O relator afirmou que posicionamentos negacionistas culminaram em mais mortes contra a Covid. “E olha o resultado dessa campanha, desse estímulo: quase 600 mil mortes”, criticou. Calheiros sustentou terem “responsabilidade com o agravamento do número de mortes da Covid no Brasil” aqueles que, de alguma forma, participaram “dessas campanhas de aglomeração, de não usar máscara, de não vacinar, de deixar que o vírus caminhasse livremente, levasse o contágio da população, se submetesse a um tratamento precoce”.
“Eu queria só comunicar que, considerando que o uso de máscara e o distanciamento são, na maioria dos municípios, medidas sanitárias preventivas, o seu descumprimento configura o crime do artigo 268 do Código Penal”, completou, em outro momento, Calheiros.

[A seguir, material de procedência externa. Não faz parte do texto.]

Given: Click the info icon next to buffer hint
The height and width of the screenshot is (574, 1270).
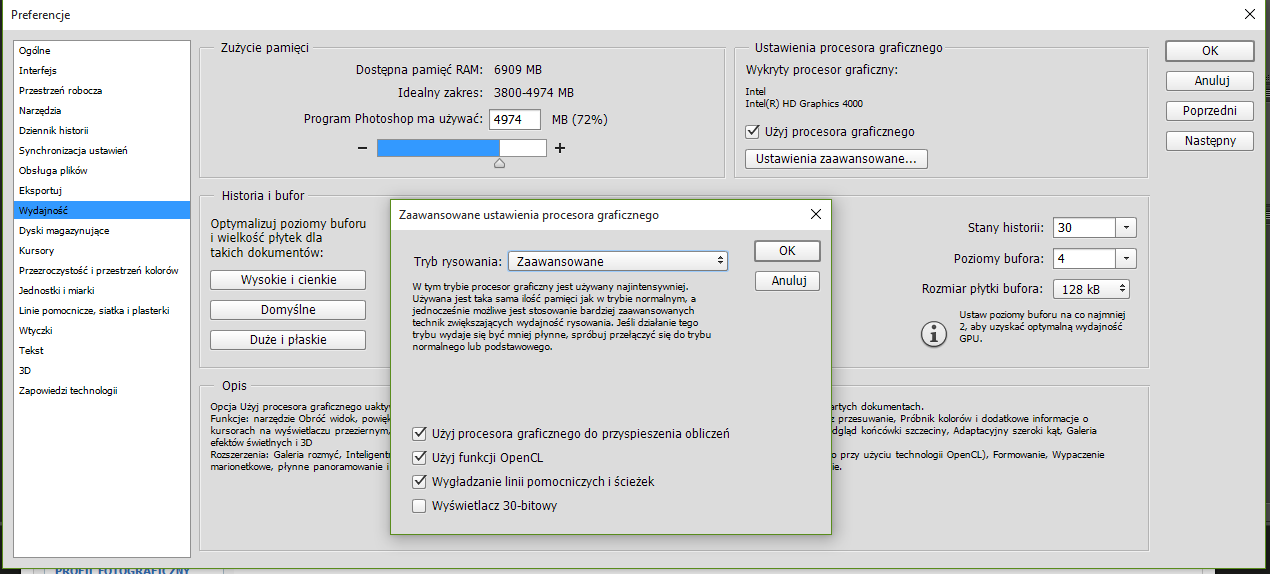Looking at the screenshot, I should click(933, 333).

Ele pretende indiciar no relatório final uma lista de depoentes que mantiveram o posicionamento tido como negacionista e que dificultaram o cumprimento das medidas de combate à Covid.
Na avaliação de Humberto Costa (PT-PE) as declarações de Kakhoury são “confissões de diversos crimes”. “O senhor foi um dos que mais foi acusado de ter cometido crimes durante a pandemia, além de ter sacado contra a honra de muita gente. O senhor se apresentou sem máscara, sem distanciamento social”, disse o petista.
Para Costa, o empresário pode vir a ser enquadrado no artigo 267 do Código Penal, que estabelece que causar epidemia, mediante a propagação de germes patogênicos, pode levar a pena reclusão, de 10 a 15 anos. Em caso de morte, a pena é aplicada em dobro. Citou, ainda, o artigo 132, segundo o qual expor a vida ou a saúde de outrem a perigo direto e iminente culmina em detenção, de três meses a um ano, se o fato não constituir crime mais grave.